Questo scrittore di origine italiana è stato anche il regista dei primi tre capitoli, che poi alla fine sono gli ultimi tre, lasciando quest’anno il testimone nelle mani del semisconosciuto Gerard McMurray, che fino a quel momento aveva girato solamente Il Codice del Silenzio, una produzione Netflix uscita l’anno scorso. Detto questo, La Prima notte del giudizio non è affatto un brutto film, ha ritmo, sostanza nelle scene d’azione, una fotografia decente e una regia moderna. Riflette anche su alcune problematiche assolutamente attuali, soprattutto sulla difficoltà che ha una certa parte più debole della società a vivere una vita dignitosa con la possibilità di emanciparsi dall’indigenza e di realizzarsi economicamente e lavorativamente.

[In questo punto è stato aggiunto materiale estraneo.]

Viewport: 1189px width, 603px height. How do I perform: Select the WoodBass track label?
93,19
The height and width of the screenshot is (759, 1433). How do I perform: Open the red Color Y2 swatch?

Il senso di tutto è che quasi sempre gli ultimi vengono fregati e devono ribellarsi per ottenere qualcosa, anche se spesso nemmeno quello serve. In questo caso invece i cattivi non riescono a farla franca, almeno fino al prossimo episodio della saga. The Purge è diventata anche una serie TV che uscirà a settembre 2018. Mi aspetto qualcosa di importante, intanto andate a vedere il film.